I partecipanti all’iniziaitva
Sorrisi, movimento, divertimento e scambi di riflessioni. Si è conclusa la seconda edizione della “Festa della montagna accessibile”, la manifestazione che lo scorso weekend ha trasformato il borgo di Gagliole in un vero e proprio punto di riferimento per l’inclusione e l’accessibilità in ambiente montano e urbano.

Tanti i ragazzi delle diverse associazioni del territorio che hanno preso parte alle numerose attività previste nell’evento organizzato dal Comune di Gagliole, in sinergia con il Sodas Cai e la sezione Cai di Camerino (che ha sponsorizzato la due giorni grazie anche all’impegno organizzativo del presidente Giorgio Giorgini), in stretta collaborazione con ProGagliole, Asbi Marche, La Fornace degli Gnomi, ProssimaMente e Cooss Marche.

Il programma di attività si è aperto sabato nel piazzale della scuola De Giorgi con le passeggiate con e-bike attrezzate nella località di Selvalagli, a cui hanno partecipato anche gli ospiti della locale Casa di Riposo. Parallelamente le asinelle Eclissi e Sara hanno intrattenuto i ragazzi delle diverse associazioni partecipanti grazie alla collaborazione dell’Agrinido La Fornace degli Gnomi. Dopo il pranzo in comune, le attività sono riprese con laboratori creativi, giochi artigianali in legno e con momenti di canto e animazione a cura del Gruppo Dopo di Noi di Selvalagli e dell’ASD Scarpette Rosa Ballet.

Il talk
È stato inoltre possibile, grazie alla ProGagliole, effettuare la visita alla bellissima Pieve di San Zenone. Il pomeriggio del sabato ha dato spazio anche all’approfondimento istituzionale e sociale con il talk intitolato “Parliamo di Persone e fragilità”. Un momento di confronto che ha visto alternarsi al microfono autorevoli voci del settore e soprattutto le importanti testimonianze portate dalle realtà partecipanti come Asbi Marche, l’associazione la Brigata degli Unicorni e i ragazzi di ProssimaMente, con i loro racconti e i successi ottenuti in tutta Italia grazie alla partecipazione ad importanti eventi sportivi. Significativo il racconto della nascita del libro “Il Faro” di Andrea Giorgetti e la testimonianza del giovane Francesco Colonnelli.

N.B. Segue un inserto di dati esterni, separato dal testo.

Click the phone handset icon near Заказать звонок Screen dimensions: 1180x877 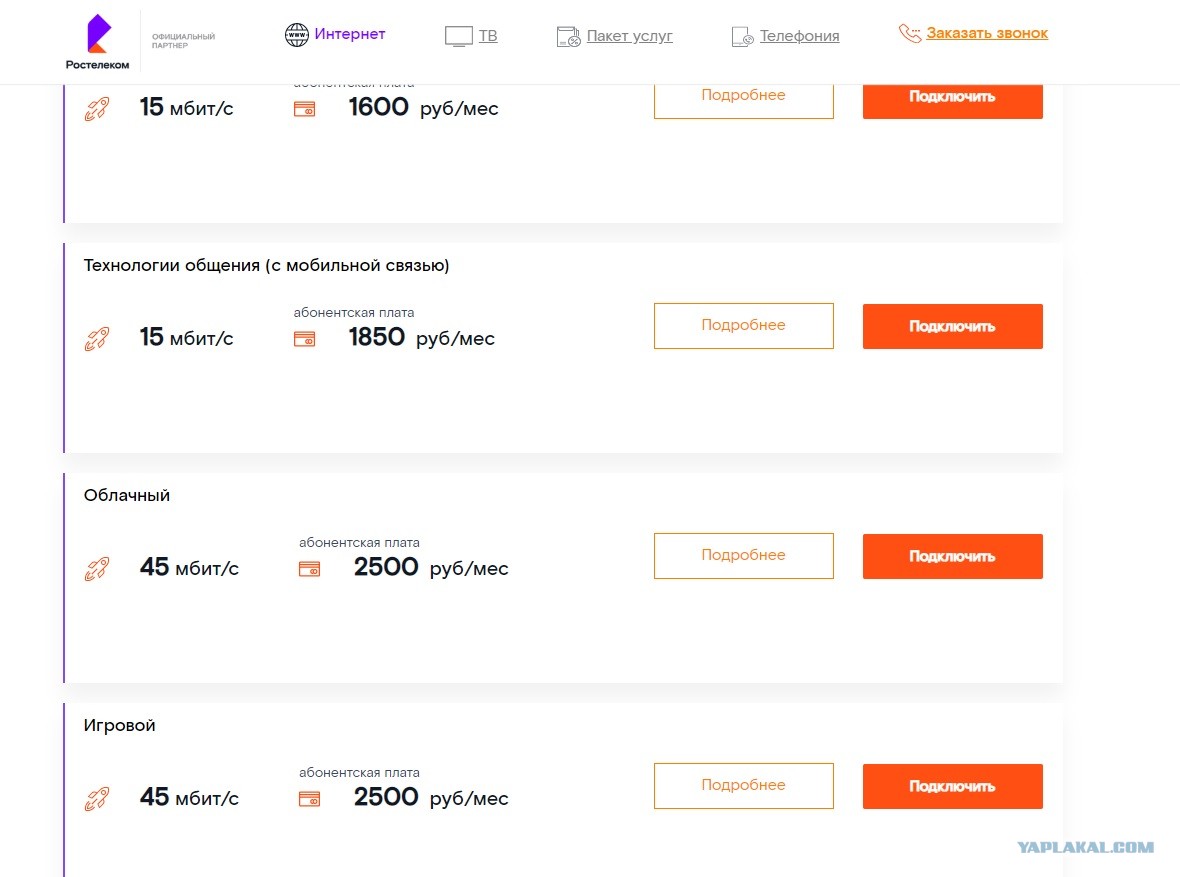click(x=909, y=33)
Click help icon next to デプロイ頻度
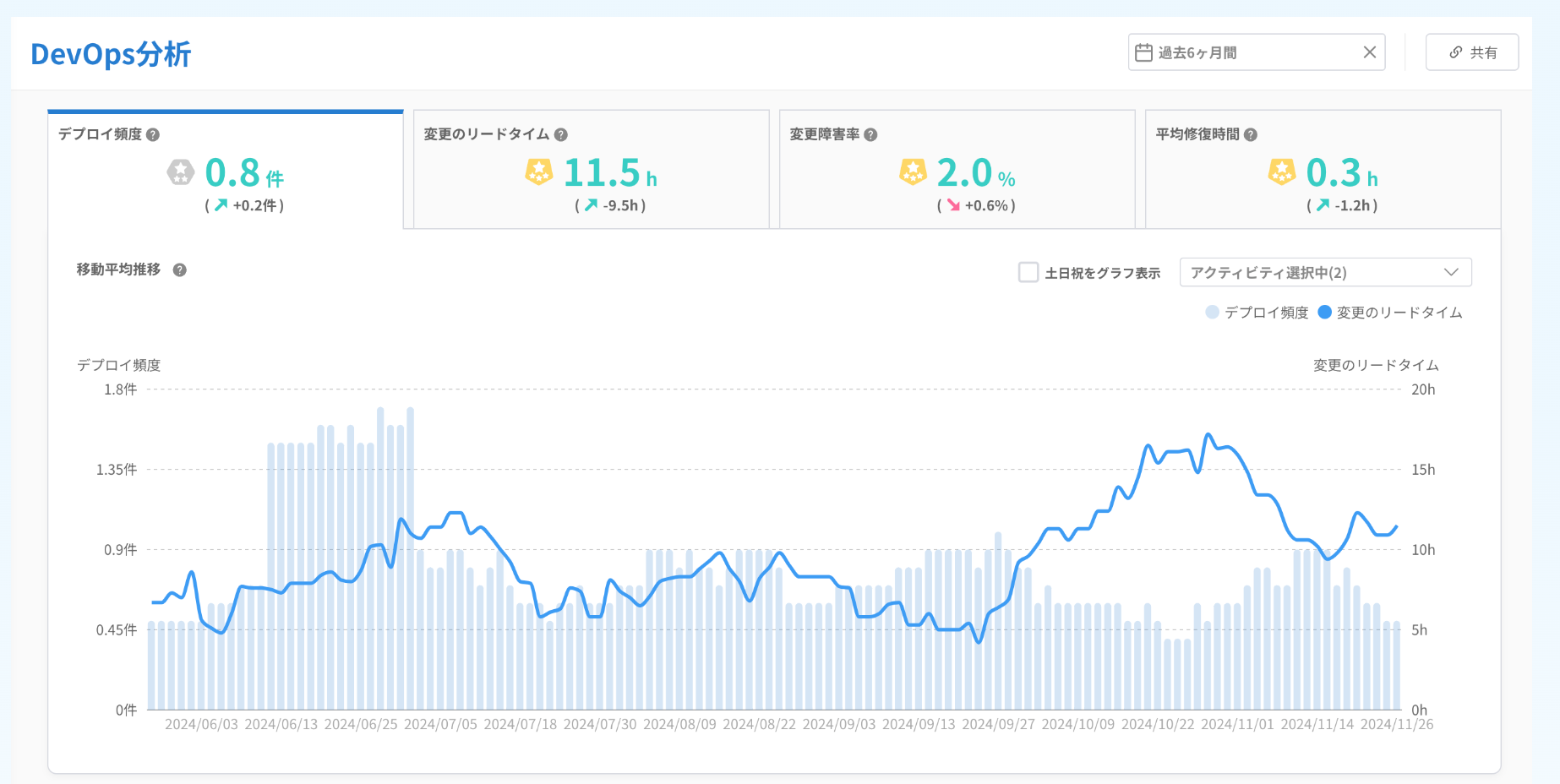Image resolution: width=1560 pixels, height=784 pixels. click(153, 135)
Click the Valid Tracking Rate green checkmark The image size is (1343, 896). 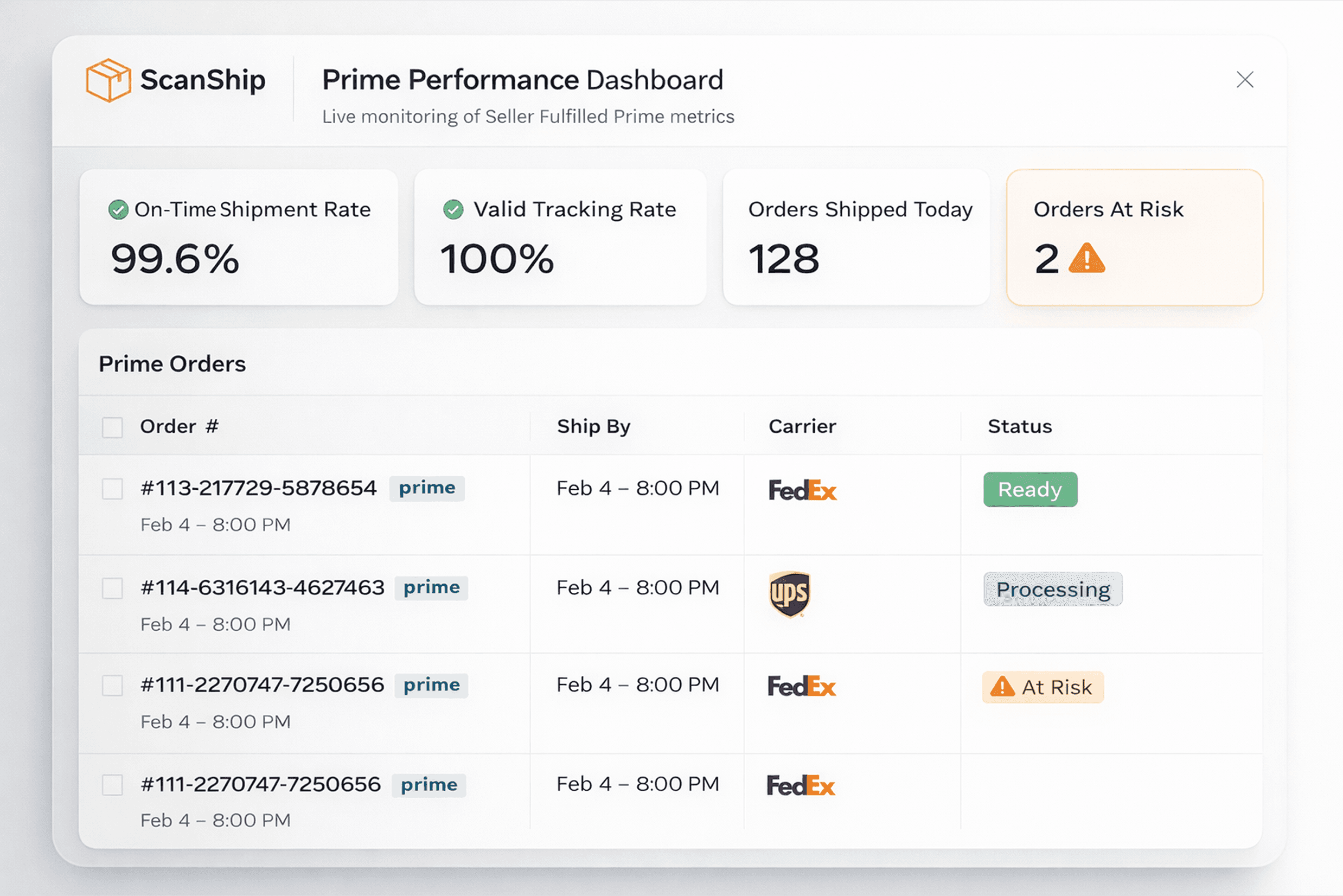pos(453,210)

Andrea Giorgetti accompagnato da un volontario
L’ intensa giornata si è poi conclusa in dolcezza con una merenda conviviale offerta a tutti i presenti che il giorno dopo sono stati coinvolti in escursioni nelle alture dei Prati di Gagliole. Il sindaco Sandro Botticelli ha ringraziato tutti i partecipanti e chi ha contribuito alla organizzazione come il vicesindaco Matteo Falzetti e l’assessore ai servizi sociali Catia Gentilucci, referente di montagnaterapia della sezione Cai di Camerino che ha detto: «È stata una bella festa. Vedere i ragazzi cantare, giocare, divertirsi è ciò che conta. Anche il confronto nel talk è stato molto utile per comprendere quanta strada è stata fatta e quanti ancora obiettivi occorre raggiungere quando si affrontano questi temi. Dare risposte ai più fragili e alle famiglie che li hanno in carico è un dovere delle istituzioni. Farlo mettendosi insieme alla fitta rete del terzo settore è una sfida e un impegno che vogliamo contribuire a mandare avanti. Con questo spirito abbiamo già fissato con le altre associazioni la data della terza edizione della Festa della montagna accessibile, per costruire un programma utile a chi ogni giorno affronta le difficoltà della vita».